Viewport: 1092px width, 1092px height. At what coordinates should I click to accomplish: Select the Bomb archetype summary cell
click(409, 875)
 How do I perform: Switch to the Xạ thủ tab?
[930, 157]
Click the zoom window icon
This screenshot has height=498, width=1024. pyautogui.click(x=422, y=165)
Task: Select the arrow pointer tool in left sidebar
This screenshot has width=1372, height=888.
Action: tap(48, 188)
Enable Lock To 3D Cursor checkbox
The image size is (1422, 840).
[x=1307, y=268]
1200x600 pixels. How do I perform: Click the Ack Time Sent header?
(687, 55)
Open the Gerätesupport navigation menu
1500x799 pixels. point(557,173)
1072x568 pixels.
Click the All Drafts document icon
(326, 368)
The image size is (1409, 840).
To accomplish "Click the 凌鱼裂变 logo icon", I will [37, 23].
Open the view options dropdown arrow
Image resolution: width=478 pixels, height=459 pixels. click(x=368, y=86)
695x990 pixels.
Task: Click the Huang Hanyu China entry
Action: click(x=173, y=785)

|---|

■ **EXERCISE PROMPT**:
Copy every record exactly, leaving each line intact.

■ **RESULT OF THIS TASK**:
Viewport: 1092px width, 1092px height. At what coordinates should I click to accomplish: Select the Bomb archetype summary cell
click(409, 875)
 How do I perform: Switch to the Xạ thủ tab?
[930, 157]
Click the zoom window icon
This screenshot has height=498, width=1024. pyautogui.click(x=422, y=165)
Task: Select the arrow pointer tool in left sidebar
This screenshot has width=1372, height=888.
Action: tap(48, 188)
Enable Lock To 3D Cursor checkbox
The image size is (1422, 840).
[x=1307, y=268]
1200x600 pixels. How do I perform: Click the Ack Time Sent header?
(687, 55)
Open the Gerätesupport navigation menu
1500x799 pixels. point(557,173)
1072x568 pixels.
Click the All Drafts document icon
(326, 368)
The image size is (1409, 840).
To accomplish "Click the 凌鱼裂变 logo icon", I will [37, 23].
Open the view options dropdown arrow
Image resolution: width=478 pixels, height=459 pixels. click(x=368, y=86)
695x990 pixels.
Task: Click the Huang Hanyu China entry
Action: click(x=173, y=785)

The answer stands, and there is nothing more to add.